2024-10-01 18:28:45.883 UTC [2586] LOG: terminating any other active
server processes
2024-10-01 18:28:46.620 UTC [2586] LOG: all server processes terminated;
reinitializing
I got this as close to the end as I could
total used free shared buff/cache
available
Mem: 31388 31014 535 1955 2156
373
Swap: 0 0 0
Though OOM conditions often means all bets are off for behavior, I tried
something different. I rebooted, started Postgres then run the query. I do
not set parallel_... = 0 and run the query which populated the cache. The
machine exhausts memory again but usually "hangs". I need to restart.
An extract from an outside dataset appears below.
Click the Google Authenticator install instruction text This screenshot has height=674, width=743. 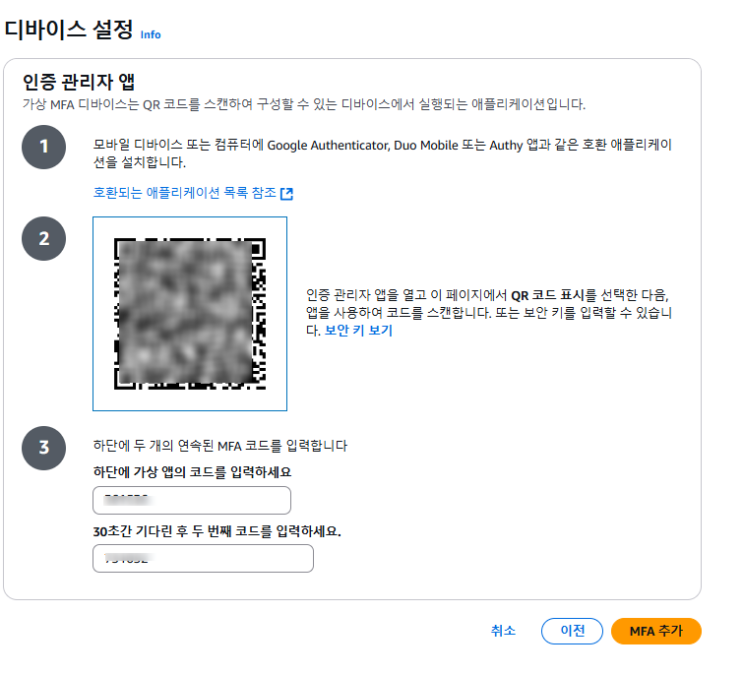pos(380,145)
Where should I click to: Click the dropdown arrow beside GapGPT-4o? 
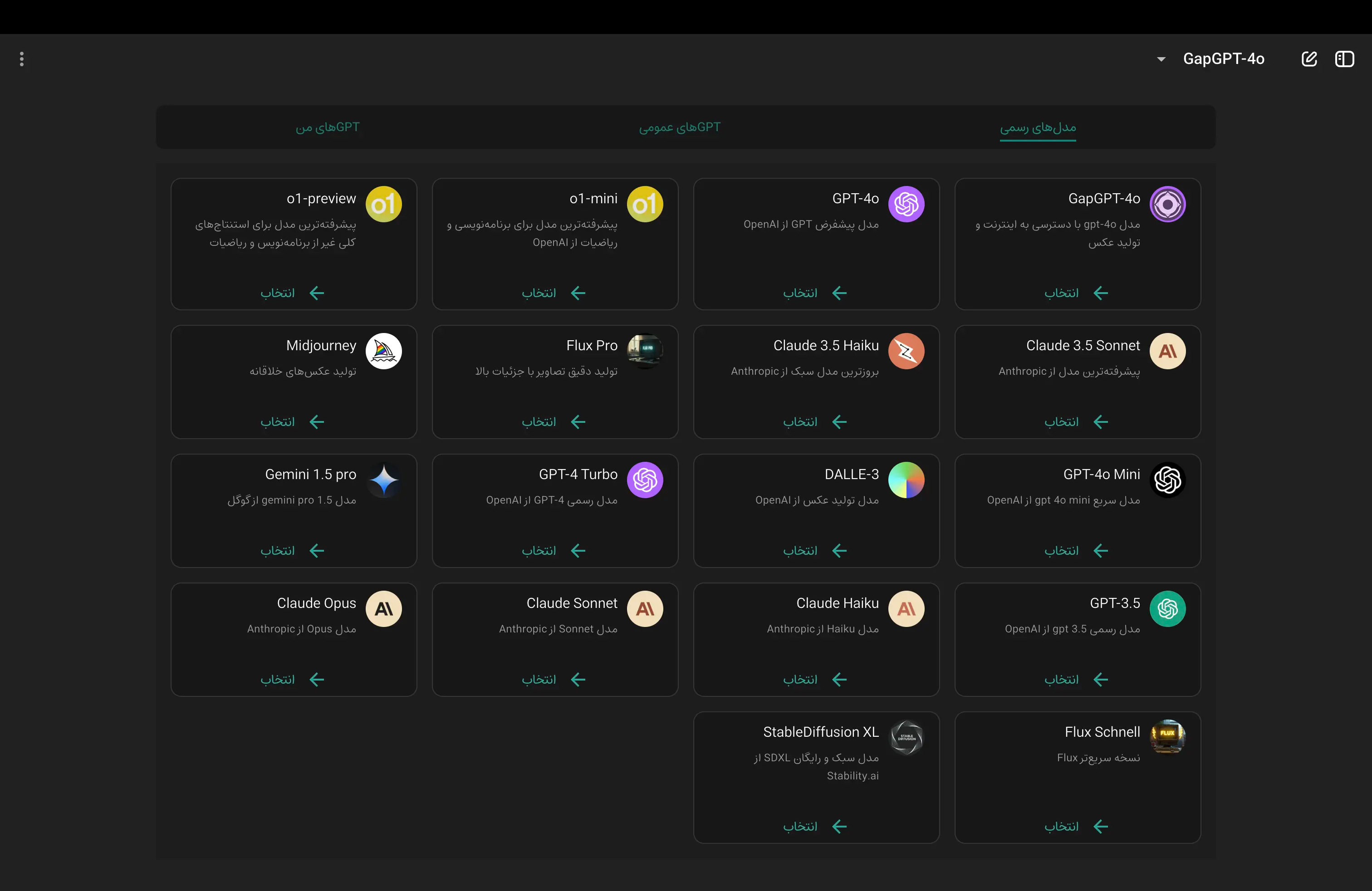(x=1161, y=59)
Below is the frozen screen
total used free shared buff/cache
available
Mem: 31388 31317 240 1955 2140
70
Swap: 0 0 0
I ran these sequences multiple times. I also analyzed the data again just
to make sure.
I reverted the patch to make sure I am reproducing the issue. I get the
same 1.8GB allocation failure with parallel. Without parallel the query
takes ~10 seconds. The patch increased the single worker performance for
this query for out of the box configuration by 5%.
Thanks
On Sun, Sep 29, 2024 at 9:15 PM Thomas Munro <thomas(dot)munro(at)gmail(dot)com> wrote:
> On Mon, Sep 30, 2024 at 12:03 PM Craig Milhiser <craig(at)milhiser(dot)com>
> wrote:
> > I reproduced the issue on v17. I downloaded the source tarball, built
> it, passed tests, put my production database, analyzed and ran the query.
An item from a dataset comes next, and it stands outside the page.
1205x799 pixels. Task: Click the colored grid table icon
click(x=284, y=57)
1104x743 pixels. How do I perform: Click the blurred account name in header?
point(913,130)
> As you expected, the same issue occurred. I have opened the incident with
> the AWS team as well.
>
> Since you're building from source, you could try applying the patch
> posted by Andrei Lephikov:
>
>
> https://www.postgresql.org/message-id/7d763a6d-fad7-49b6-beb0-86f99ce4a6eb%40postgrespro.ru
>
> I suspect we may want to limit it to a smaller number than that, as
> mentioned already, and I think we should also apply the same cap to
> the initial estimate (Andrei's patch only caps it when it decides to
> increase it, not for the initial nbatch number). I can write a patch
> like that in a few days when I return from travelling, and we can aim
> to get it into the November release, but I suspect Andrei's patch
> might already avoid the error for your case.